WHAT THE EXERCISE ASKS
What you return should match the data below exactly, with every entry reproduced.

RECORDS TO PROCESS
--- START ---

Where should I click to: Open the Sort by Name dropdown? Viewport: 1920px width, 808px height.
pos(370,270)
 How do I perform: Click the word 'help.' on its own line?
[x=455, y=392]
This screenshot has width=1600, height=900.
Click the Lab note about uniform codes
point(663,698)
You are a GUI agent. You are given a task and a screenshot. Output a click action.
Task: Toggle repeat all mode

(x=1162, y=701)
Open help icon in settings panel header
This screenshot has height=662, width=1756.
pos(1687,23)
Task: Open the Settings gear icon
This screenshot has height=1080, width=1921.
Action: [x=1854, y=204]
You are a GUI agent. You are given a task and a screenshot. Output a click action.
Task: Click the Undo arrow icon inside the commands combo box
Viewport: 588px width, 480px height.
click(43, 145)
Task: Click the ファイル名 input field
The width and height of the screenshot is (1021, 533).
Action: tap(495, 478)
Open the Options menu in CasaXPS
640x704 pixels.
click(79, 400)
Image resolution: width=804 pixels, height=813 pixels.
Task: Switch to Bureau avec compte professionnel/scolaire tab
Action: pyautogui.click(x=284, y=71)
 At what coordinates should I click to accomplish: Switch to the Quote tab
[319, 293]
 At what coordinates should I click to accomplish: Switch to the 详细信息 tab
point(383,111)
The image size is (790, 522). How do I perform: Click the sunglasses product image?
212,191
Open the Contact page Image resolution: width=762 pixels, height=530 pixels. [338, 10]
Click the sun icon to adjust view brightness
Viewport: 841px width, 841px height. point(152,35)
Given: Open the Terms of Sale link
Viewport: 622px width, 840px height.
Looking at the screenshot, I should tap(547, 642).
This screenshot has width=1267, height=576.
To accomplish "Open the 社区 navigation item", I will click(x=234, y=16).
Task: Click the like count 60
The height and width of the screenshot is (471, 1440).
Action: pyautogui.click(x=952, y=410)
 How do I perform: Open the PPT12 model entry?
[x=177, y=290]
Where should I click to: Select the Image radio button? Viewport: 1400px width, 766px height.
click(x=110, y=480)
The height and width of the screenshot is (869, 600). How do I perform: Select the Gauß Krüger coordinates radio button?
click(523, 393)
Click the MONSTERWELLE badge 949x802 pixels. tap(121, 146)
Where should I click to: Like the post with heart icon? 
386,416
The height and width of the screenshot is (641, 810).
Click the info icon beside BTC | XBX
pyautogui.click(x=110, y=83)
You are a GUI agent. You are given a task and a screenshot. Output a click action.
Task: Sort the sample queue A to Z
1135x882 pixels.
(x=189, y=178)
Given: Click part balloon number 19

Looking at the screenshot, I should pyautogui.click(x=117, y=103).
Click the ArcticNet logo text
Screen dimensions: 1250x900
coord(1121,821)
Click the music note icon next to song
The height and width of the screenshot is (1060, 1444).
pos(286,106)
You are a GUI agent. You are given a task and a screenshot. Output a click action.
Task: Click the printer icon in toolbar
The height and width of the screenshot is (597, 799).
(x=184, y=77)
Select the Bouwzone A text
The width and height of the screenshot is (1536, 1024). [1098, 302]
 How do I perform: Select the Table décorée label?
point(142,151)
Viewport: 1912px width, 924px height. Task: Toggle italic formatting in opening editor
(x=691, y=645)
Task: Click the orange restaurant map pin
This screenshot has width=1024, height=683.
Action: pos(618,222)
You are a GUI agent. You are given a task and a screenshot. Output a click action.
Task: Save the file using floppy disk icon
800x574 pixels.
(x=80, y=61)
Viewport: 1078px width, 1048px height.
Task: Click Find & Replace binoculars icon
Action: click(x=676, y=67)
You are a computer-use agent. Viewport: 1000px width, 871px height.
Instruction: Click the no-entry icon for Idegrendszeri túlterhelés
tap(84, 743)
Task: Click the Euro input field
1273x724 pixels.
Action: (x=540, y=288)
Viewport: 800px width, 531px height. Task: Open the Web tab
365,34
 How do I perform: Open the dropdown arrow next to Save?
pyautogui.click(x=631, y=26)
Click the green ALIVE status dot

--- END ---

WRITTEN SOLUTION
Where should I click to: Open the Sort by Name dropdown? Viewport: 1920px width, 808px height.
pos(370,270)
 How do I perform: Click the word 'help.' on its own line?
[x=455, y=392]
This screenshot has width=1600, height=900.
Click the Lab note about uniform codes
point(663,698)
You are a GUI agent. You are given a task and a screenshot. Output a click action.
Task: Toggle repeat all mode

(x=1162, y=701)
Open help icon in settings panel header
This screenshot has height=662, width=1756.
pos(1687,23)
Task: Open the Settings gear icon
This screenshot has height=1080, width=1921.
Action: [x=1854, y=204]
You are a GUI agent. You are given a task and a screenshot. Output a click action.
Task: Click the Undo arrow icon inside the commands combo box
Viewport: 588px width, 480px height.
click(43, 145)
Task: Click the ファイル名 input field
The width and height of the screenshot is (1021, 533).
Action: tap(495, 478)
Open the Options menu in CasaXPS
640x704 pixels.
click(79, 400)
Image resolution: width=804 pixels, height=813 pixels.
Task: Switch to Bureau avec compte professionnel/scolaire tab
Action: pyautogui.click(x=284, y=71)
 At what coordinates should I click to accomplish: Switch to the Quote tab
[319, 293]
 At what coordinates should I click to accomplish: Switch to the 详细信息 tab
point(383,111)
The image size is (790, 522). How do I perform: Click the sunglasses product image?
212,191
Open the Contact page Image resolution: width=762 pixels, height=530 pixels. [338, 10]
Click the sun icon to adjust view brightness
Viewport: 841px width, 841px height. point(152,35)
Given: Open the Terms of Sale link
Viewport: 622px width, 840px height.
Looking at the screenshot, I should tap(547, 642).
This screenshot has width=1267, height=576.
To accomplish "Open the 社区 navigation item", I will click(x=234, y=16).
Task: Click the like count 60
The height and width of the screenshot is (471, 1440).
Action: pyautogui.click(x=952, y=410)
 How do I perform: Open the PPT12 model entry?
[x=177, y=290]
Where should I click to: Select the Image radio button? Viewport: 1400px width, 766px height.
click(x=110, y=480)
The height and width of the screenshot is (869, 600). How do I perform: Select the Gauß Krüger coordinates radio button?
click(523, 393)
Click the MONSTERWELLE badge 949x802 pixels. tap(121, 146)
Where should I click to: Like the post with heart icon? 
386,416
The height and width of the screenshot is (641, 810).
Click the info icon beside BTC | XBX
pyautogui.click(x=110, y=83)
You are a GUI agent. You are given a task and a screenshot. Output a click action.
Task: Sort the sample queue A to Z
1135x882 pixels.
(x=189, y=178)
Given: Click part balloon number 19

Looking at the screenshot, I should pyautogui.click(x=117, y=103).
Click the ArcticNet logo text
Screen dimensions: 1250x900
coord(1121,821)
Click the music note icon next to song
The height and width of the screenshot is (1060, 1444).
pos(286,106)
You are a GUI agent. You are given a task and a screenshot. Output a click action.
Task: Click the printer icon in toolbar
The height and width of the screenshot is (597, 799).
(x=184, y=77)
Select the Bouwzone A text
The width and height of the screenshot is (1536, 1024). [1098, 302]
 How do I perform: Select the Table décorée label?
point(142,151)
Viewport: 1912px width, 924px height. Task: Toggle italic formatting in opening editor
(x=691, y=645)
Task: Click the orange restaurant map pin
This screenshot has width=1024, height=683.
Action: pos(618,222)
You are a GUI agent. You are given a task and a screenshot. Output a click action.
Task: Save the file using floppy disk icon
800x574 pixels.
(x=80, y=61)
Viewport: 1078px width, 1048px height.
Task: Click Find & Replace binoculars icon
Action: click(x=676, y=67)
You are a computer-use agent. Viewport: 1000px width, 871px height.
Instruction: Click the no-entry icon for Idegrendszeri túlterhelés
tap(84, 743)
Task: Click the Euro input field
1273x724 pixels.
Action: (x=540, y=288)
Viewport: 800px width, 531px height. Task: Open the Web tab
365,34
 How do I perform: Open the dropdown arrow next to Save?
pyautogui.click(x=631, y=26)
Click the green ALIVE status dot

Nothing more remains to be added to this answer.